**Problem details**: Copy exactly the lines that run from the line containing "Select the Valfabbrica" to the end of the material below, both ends included.

*** Block opens ***

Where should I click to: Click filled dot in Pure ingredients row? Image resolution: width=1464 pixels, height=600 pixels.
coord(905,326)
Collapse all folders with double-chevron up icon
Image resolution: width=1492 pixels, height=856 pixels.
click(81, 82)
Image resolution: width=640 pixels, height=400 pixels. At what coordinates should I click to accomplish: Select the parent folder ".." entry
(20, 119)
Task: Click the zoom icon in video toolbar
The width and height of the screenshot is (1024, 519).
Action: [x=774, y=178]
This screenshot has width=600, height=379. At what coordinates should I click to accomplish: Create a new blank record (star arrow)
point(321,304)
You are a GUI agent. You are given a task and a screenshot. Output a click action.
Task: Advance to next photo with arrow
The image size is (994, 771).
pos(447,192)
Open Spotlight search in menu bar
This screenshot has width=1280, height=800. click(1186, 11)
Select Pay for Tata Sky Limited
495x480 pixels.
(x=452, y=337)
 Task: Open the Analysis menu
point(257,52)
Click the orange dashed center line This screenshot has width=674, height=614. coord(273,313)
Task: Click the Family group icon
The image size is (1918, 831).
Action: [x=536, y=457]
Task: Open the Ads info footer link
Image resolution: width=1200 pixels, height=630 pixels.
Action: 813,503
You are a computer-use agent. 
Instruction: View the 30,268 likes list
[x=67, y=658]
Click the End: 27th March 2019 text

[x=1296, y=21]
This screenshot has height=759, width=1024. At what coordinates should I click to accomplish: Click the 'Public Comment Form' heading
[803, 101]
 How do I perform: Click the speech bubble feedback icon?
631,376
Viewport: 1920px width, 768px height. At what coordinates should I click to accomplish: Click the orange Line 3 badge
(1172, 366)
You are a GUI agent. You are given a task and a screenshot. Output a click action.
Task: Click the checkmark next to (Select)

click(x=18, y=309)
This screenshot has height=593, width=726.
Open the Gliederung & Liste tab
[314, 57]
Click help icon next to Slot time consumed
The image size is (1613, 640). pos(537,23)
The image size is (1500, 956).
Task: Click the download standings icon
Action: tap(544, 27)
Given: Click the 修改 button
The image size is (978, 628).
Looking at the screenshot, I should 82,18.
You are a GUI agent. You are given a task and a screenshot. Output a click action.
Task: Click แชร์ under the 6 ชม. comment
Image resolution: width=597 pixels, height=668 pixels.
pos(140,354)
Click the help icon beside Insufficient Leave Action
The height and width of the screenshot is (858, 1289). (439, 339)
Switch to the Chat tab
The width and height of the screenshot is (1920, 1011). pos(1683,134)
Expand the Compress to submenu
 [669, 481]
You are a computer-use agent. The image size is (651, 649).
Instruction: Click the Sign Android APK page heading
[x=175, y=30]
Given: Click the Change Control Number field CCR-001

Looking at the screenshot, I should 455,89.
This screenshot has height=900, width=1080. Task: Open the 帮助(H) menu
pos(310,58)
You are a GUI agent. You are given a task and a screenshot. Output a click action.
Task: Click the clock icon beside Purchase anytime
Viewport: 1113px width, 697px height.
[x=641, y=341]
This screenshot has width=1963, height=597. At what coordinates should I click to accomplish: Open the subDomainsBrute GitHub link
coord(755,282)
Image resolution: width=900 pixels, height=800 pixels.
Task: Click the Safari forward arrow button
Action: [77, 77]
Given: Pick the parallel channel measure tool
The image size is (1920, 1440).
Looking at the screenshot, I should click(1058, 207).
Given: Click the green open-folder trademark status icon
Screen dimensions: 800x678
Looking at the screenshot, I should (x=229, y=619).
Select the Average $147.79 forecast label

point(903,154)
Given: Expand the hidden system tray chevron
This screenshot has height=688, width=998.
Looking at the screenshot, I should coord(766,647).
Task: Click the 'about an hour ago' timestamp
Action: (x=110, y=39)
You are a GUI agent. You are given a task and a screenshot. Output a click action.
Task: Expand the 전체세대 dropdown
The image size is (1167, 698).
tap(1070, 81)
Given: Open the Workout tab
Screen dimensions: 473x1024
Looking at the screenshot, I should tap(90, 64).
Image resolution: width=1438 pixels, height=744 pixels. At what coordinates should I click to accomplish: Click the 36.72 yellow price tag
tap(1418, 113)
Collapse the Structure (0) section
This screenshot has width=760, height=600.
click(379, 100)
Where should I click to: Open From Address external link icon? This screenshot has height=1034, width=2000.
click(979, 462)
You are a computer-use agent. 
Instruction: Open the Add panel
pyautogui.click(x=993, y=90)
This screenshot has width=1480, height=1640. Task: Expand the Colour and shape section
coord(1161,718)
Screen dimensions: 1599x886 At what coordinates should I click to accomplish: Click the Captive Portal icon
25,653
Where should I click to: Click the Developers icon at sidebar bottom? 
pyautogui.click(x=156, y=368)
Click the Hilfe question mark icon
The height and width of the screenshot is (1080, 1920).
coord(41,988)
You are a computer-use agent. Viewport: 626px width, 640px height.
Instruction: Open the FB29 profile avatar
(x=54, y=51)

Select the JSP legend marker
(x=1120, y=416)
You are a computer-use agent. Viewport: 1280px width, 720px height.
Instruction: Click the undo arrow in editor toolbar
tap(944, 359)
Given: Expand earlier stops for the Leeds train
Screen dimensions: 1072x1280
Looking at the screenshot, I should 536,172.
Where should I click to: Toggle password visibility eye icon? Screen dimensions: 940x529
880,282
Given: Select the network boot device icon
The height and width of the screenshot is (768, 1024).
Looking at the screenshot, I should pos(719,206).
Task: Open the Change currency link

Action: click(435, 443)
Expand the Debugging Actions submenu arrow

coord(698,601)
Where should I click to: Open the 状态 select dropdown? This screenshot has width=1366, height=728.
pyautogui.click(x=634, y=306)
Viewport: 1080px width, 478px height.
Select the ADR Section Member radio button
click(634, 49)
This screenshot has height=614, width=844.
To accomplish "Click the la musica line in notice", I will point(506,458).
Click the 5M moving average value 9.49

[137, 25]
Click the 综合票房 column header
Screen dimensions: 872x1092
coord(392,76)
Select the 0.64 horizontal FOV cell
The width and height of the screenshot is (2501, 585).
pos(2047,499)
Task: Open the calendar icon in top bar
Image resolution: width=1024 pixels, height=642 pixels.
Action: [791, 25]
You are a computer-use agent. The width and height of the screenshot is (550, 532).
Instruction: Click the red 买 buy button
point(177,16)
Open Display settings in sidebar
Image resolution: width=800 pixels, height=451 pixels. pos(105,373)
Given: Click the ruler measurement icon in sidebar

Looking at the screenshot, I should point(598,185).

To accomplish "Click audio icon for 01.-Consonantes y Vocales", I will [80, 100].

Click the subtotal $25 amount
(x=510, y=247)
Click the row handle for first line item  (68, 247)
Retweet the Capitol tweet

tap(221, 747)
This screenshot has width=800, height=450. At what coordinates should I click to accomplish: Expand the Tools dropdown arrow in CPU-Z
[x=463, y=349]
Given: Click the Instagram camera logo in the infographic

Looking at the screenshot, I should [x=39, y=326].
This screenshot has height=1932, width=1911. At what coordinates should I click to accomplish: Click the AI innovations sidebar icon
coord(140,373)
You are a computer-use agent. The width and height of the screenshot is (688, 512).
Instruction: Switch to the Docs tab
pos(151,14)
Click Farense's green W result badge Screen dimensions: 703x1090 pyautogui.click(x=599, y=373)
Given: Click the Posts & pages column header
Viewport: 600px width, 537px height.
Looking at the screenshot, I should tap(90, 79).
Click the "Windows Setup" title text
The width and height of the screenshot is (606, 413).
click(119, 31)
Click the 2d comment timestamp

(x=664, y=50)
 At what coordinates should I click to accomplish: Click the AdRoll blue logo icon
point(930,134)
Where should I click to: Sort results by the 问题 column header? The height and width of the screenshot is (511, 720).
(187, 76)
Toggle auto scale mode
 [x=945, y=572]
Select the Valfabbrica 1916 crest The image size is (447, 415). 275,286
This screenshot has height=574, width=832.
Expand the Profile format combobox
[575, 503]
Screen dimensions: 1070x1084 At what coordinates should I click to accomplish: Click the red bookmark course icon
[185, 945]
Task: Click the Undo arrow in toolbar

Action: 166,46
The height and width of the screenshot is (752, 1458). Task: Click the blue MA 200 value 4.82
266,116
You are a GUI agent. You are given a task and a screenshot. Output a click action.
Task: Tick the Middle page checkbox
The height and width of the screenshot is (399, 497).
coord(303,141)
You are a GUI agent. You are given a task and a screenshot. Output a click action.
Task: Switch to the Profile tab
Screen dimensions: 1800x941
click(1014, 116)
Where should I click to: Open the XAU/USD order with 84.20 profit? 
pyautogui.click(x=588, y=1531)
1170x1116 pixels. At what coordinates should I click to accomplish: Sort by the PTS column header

*** Block closes ***

**Answer section**:
Select the Valfabbrica 1916 crest The image size is (447, 415). 275,286
This screenshot has height=574, width=832.
Expand the Profile format combobox
[575, 503]
Screen dimensions: 1070x1084 At what coordinates should I click to accomplish: Click the red bookmark course icon
[185, 945]
Task: Click the Undo arrow in toolbar

Action: 166,46
The height and width of the screenshot is (752, 1458). Task: Click the blue MA 200 value 4.82
266,116
You are a GUI agent. You are given a task and a screenshot. Output a click action.
Task: Tick the Middle page checkbox
The height and width of the screenshot is (399, 497).
coord(303,141)
You are a GUI agent. You are given a task and a screenshot. Output a click action.
Task: Switch to the Profile tab
Screen dimensions: 1800x941
click(1014, 116)
Where should I click to: Open the XAU/USD order with 84.20 profit? 
pyautogui.click(x=588, y=1531)
1170x1116 pixels. At what coordinates should I click to accomplish: Sort by the PTS column header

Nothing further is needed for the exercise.